In the end we only did 300 km out of the 1000 km that was planned. We were out for three weeks, almost every day we made snow thickness readings. Every evening after pitching the tent, we picked a straight line through the terrain that evenly featured the elements specific to the location. The line would usually cover thin ice, pressure ridges and a vast patch of solid ice. Each line was 400 to 500 metres long and we made a snow thickness reading every few meters. We punched our snow probe through the snow cover until it touched ice. We would read out the thickness, shouting out the depth to the team member writing it down. The third man kept an eye out for polar bears and carried our gun.
How difficult was it to take the measurements?
Although the protocol for collecting snow thickness data is pretty straight forward, it was more demanding than I had anticipated. In the cold days of March with temperatures as low as -37° C it was a challenge to pitch the tent and tempting to go in straight away and light up the stove. Writing down the readings sometimes seemed a little sadomasochistic. Holding a pencil with your mittens while you fingers are completely numb is not a pleasant experience to say the least. But Petter and Doug, my teammates were very committed. We only skipped the procedure a couple times when frostbite started to set in.
CryoSat aims to determine rates of diminishing ice cover, but as a frequent visitor to the Arctic over the last 10 years, what changes to the ice have you personally noticed?
What I seem to have noticed is that there are more frequent but smaller leads (stretches of open water, sometimes covered with very fresh ice). This year we had a lot of 'water skies' around us, which is a haze of steam indicating open water. Despite the low temperatures and even light winds, full moon induced currents ripped everything open. Pressure ridges also occur very frequently but are by far not as extreme as I recall from my expedition in 1997. During any expedition we expect to swim across those small leads in our dry-suits. Sometimes the fresh leads worked in our favour serving as a highway when they were headed north.
How worried are you about receding ice cover?
We have seen a long period where prevailing winds and sea currents wipe away the sea ice and the ice itself seems to be thinning. It is a dangerous combination where natural variations in the regime of mechanical forces on the ice coincide with thermal forcing amplified by global warming. With steadily increasing emissions of greenhouse gasses we are dangerously interfering with a delicate system. And that’s the technocratic way of putting it. To me it is not a system – it is nature. And that is something we should not mess about with. So yes, I am worried.
How important a role do you think space missions such as CryoSat play in understanding a changing Earth?
I think it’s crucial. The Earth has been, and will always be changing. It's an intrinsic part of nature. But it is our responsibility to be in constant touch with our planet and take responsibility for how we interact with the Earth and make the appropriate decisions.
Do you have plans to lead any future expeditions to the polar regions and if so would you be interested in contributing again to the CryoSat validation effort?
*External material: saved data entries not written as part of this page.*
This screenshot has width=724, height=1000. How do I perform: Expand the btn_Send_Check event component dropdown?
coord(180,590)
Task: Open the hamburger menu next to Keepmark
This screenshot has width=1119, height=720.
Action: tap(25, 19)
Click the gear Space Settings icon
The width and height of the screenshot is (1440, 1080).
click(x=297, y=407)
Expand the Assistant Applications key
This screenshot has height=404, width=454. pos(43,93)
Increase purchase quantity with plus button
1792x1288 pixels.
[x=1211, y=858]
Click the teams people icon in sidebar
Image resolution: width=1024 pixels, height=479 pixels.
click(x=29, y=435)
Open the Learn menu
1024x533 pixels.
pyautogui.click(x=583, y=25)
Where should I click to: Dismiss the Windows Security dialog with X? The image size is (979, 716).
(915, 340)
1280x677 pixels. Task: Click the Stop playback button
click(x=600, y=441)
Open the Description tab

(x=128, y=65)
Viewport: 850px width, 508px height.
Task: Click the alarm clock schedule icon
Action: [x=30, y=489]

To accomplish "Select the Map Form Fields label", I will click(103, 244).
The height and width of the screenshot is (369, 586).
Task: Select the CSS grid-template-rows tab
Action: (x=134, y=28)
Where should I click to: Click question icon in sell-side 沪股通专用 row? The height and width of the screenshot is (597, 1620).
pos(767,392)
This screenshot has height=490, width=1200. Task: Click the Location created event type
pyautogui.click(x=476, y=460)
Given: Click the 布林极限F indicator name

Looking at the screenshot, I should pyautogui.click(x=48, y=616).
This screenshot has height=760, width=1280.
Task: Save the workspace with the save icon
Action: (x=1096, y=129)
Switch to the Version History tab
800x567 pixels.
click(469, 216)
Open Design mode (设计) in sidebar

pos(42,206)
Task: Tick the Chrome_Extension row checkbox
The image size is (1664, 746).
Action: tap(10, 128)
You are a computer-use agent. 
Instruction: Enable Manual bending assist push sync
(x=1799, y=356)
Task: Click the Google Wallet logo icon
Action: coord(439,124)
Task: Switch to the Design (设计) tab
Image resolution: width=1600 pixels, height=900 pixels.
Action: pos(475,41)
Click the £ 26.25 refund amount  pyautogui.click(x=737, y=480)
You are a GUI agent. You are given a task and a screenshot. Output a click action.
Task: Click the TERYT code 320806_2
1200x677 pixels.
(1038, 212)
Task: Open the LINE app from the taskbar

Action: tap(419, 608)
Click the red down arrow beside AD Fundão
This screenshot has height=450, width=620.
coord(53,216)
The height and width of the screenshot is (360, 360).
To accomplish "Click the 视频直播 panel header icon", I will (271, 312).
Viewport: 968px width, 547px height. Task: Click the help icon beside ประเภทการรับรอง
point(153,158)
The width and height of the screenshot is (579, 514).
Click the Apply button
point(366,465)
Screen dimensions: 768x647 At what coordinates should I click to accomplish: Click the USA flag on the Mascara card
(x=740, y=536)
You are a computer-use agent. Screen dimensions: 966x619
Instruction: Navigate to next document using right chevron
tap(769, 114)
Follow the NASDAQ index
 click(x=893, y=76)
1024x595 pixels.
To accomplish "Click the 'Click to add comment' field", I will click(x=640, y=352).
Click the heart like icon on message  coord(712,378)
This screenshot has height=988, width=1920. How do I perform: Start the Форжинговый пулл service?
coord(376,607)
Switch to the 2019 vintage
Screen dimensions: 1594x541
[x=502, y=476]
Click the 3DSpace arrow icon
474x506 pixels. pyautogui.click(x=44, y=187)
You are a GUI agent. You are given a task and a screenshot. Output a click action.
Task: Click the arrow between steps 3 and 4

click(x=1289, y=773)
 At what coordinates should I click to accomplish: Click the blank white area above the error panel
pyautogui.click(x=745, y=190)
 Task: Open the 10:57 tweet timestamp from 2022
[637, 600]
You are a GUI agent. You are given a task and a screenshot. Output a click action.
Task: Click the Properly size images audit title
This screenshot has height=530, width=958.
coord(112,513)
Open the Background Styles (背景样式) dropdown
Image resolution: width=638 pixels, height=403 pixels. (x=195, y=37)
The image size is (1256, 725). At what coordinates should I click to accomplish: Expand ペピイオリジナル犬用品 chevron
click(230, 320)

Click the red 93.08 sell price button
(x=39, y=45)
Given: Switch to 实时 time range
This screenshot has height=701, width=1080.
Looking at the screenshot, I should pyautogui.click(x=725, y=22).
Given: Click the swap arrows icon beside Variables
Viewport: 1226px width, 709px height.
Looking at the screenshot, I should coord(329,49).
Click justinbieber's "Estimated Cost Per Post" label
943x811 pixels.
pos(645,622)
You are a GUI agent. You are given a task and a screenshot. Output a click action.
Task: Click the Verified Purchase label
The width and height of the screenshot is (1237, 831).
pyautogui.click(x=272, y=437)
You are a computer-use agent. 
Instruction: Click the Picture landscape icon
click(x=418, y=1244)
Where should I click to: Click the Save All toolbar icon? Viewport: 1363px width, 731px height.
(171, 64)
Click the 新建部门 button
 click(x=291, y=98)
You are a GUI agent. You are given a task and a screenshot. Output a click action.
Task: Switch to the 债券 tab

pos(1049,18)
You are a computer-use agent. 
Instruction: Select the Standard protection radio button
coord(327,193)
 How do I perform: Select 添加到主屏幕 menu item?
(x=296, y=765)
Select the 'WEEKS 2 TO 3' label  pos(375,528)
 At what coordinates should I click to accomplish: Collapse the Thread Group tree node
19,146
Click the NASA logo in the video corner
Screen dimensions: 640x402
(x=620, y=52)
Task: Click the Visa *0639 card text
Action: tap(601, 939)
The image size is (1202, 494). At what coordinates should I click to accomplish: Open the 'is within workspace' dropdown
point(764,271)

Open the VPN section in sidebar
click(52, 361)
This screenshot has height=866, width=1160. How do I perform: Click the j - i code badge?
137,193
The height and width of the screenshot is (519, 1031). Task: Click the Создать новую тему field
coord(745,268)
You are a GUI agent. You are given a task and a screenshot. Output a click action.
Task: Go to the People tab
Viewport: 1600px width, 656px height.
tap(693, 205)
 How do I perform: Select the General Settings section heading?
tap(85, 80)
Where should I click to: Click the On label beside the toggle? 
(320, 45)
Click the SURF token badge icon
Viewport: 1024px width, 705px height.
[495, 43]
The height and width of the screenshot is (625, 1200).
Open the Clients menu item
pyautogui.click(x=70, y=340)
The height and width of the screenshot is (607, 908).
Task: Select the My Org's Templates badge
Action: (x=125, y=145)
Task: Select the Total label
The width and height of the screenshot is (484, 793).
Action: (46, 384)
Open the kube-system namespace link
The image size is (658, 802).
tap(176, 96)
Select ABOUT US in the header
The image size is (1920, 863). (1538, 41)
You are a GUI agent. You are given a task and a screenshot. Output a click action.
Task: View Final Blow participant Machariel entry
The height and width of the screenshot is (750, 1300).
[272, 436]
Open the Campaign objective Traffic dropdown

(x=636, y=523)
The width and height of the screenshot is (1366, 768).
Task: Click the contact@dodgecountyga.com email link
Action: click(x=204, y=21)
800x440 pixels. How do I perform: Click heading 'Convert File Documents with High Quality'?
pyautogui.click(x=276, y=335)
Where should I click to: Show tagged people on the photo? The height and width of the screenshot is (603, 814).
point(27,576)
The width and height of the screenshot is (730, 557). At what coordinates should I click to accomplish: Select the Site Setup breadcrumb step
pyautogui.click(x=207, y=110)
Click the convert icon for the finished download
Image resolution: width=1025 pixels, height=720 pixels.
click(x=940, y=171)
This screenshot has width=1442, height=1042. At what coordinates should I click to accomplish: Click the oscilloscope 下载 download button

I am currently focusing on the Climate Change College, which offers a select group of young adults the chance to contribute to worldwide and national climate change campaigns for the World Wide Fund for Nature. However, together with ESA's CryoSat Validation Manager Malcolm Davidson we are working out how I can further contribute to the CryoSat validation programme in Greenland. A realistic protocol will be developed in the coming months and part of the plan is to visit other scientists in the field working on the EGIG (Expédition Glaciologique Internationale Groenland) - Line, which runs across Greenland's central ice sheet. It was first traversed in 1959 and has been a site for various scientific surveys since.